Written by Peter Pearsall/Photo by Peter Pearsall

At Malheur Refuge in spring, summer and fall, cedar waxwings are commonly observed giving their high-pitched trilling calls, flocking from tree to tree in search of ripening fruit or sallying from perches to capture insects. With their subtly tinted plumage, rakish eye mask and crest, and often confiding nature, these gregarious birds are a welcome, if commonplace, wildlife sighting in Harney County.

But in winter, long after the cedar waxwings have departed south, the Refuge is occasionally host to another, less common waxwing, a wide-ranging species of North America and Eurasia: the Bohemian waxwing. Larger and deeper-voiced than cedar waxwings, with brown-accented plumage rather than yellow, Bohemian waxwings breed in the spruce-dominated northern forests of Canada, Alaska and across Eurasia.
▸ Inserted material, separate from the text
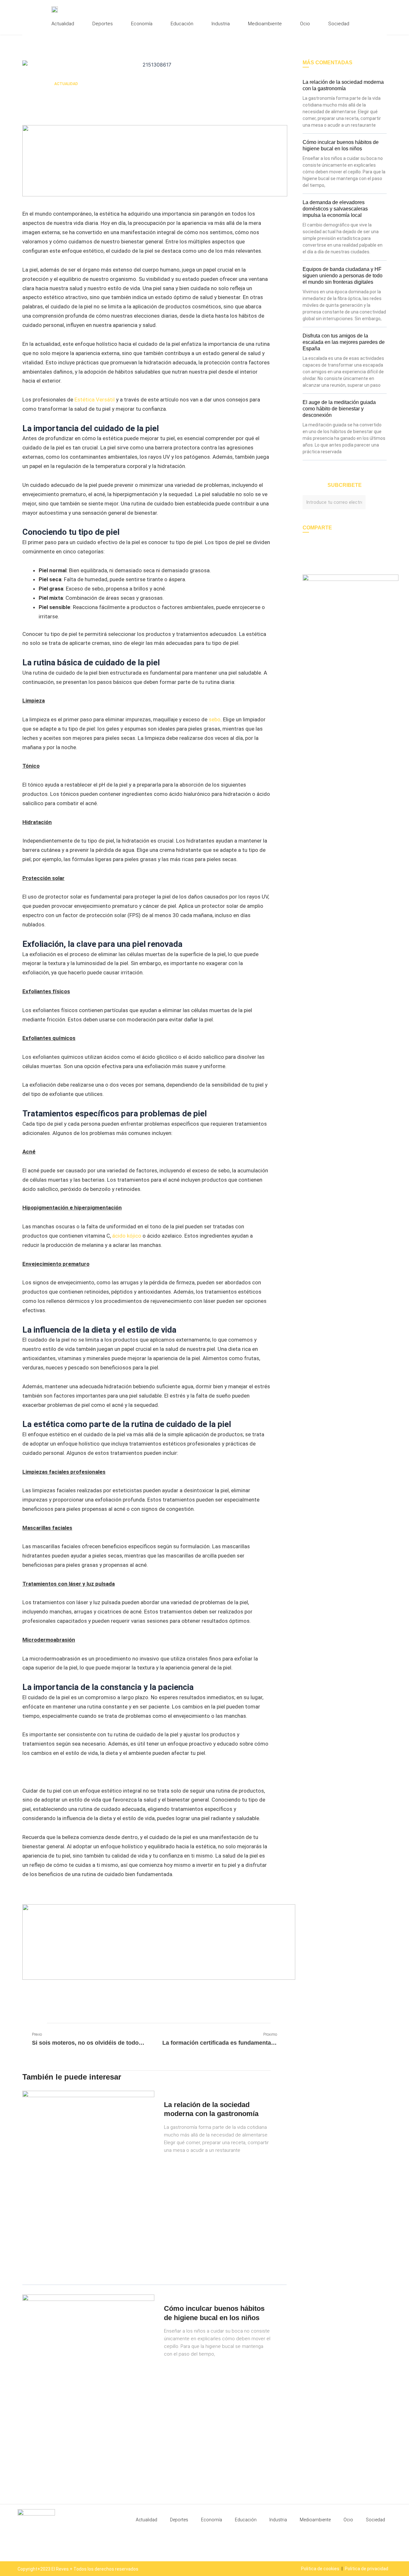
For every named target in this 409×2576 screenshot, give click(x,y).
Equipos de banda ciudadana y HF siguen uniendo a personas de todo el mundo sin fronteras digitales (342, 275)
Large, garrulous flocks of this species are highly mobile in winter, roving constantly about for berries and other fruit. This itinerant, free-wheeling behavior gives these birds their “bohemian” moniker.  
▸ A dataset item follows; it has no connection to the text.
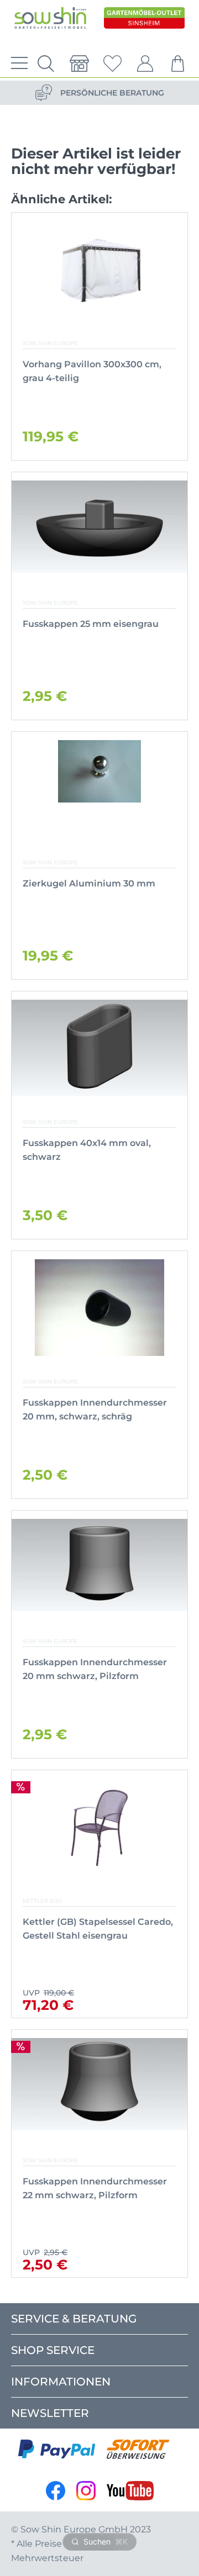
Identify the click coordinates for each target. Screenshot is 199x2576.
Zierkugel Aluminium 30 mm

The other part of their name refers to the fact that both cedar and Bohemian waxwings sport distinctive red-to-orange waxy tips on the ends of their secondary flight feathers. These tips, which are the flattened ends of feather shafts pigmented by the carotenoid astaxanthin, only occur on adult birds two to three years in age. While their purpose isn’t fully clear, it’s estimated that the waxy tips signal age, maturity and social status to other waxwings in a flock.

During this year’s Harney County Christmas Bird Counts, participants found 11 Bohemian waxwings busily feeding on berries despite below-zero temperatures and dense fog. These birds are adapted to metabolize the ethanol occurring naturally in fermented fruit, but occasionally they will overindulge and become intoxicated or even die from alcohol poisoning!